Starting with the line that includes "How do I perform: Expand", write out every remaining line of the records below exactly as it appears, leaving out any images.

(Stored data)
Segment Open
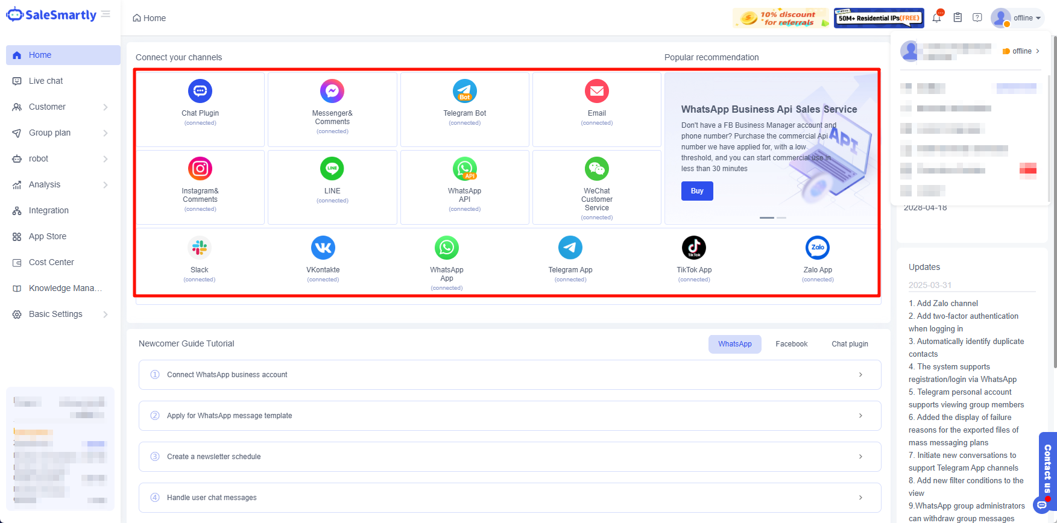
Task: Collapse the sidebar with hamburger icon
Action: (106, 14)
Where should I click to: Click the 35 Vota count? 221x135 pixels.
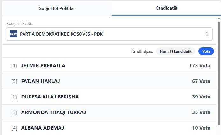[x=201, y=112]
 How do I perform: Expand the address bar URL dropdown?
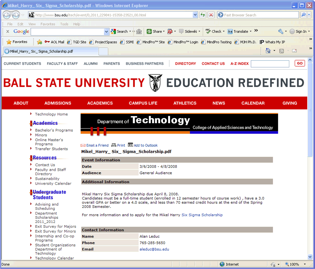pos(195,15)
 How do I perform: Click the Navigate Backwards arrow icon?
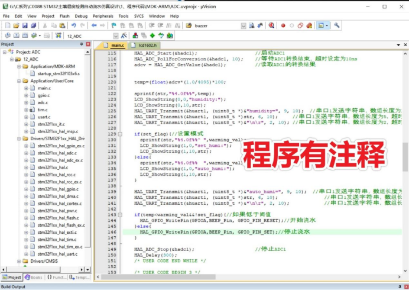94,25
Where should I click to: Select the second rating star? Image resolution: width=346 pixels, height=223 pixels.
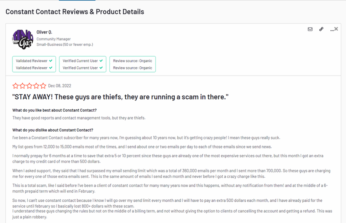click(x=22, y=86)
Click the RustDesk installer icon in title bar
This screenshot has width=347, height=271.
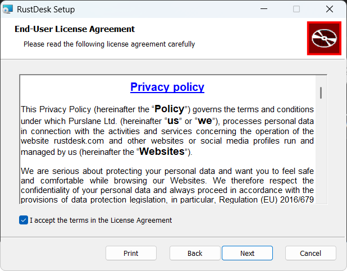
Segment Closed
[Answer for the task]
 How do I perform: Expand the address bar URL dropdown?
pos(195,15)
 How do I perform: Click the Navigate Backwards arrow icon?
94,25
Where should I click to: Select the second rating star? Image resolution: width=346 pixels, height=223 pixels.
click(x=22, y=86)
Click the RustDesk installer icon in title bar
This screenshot has width=347, height=271.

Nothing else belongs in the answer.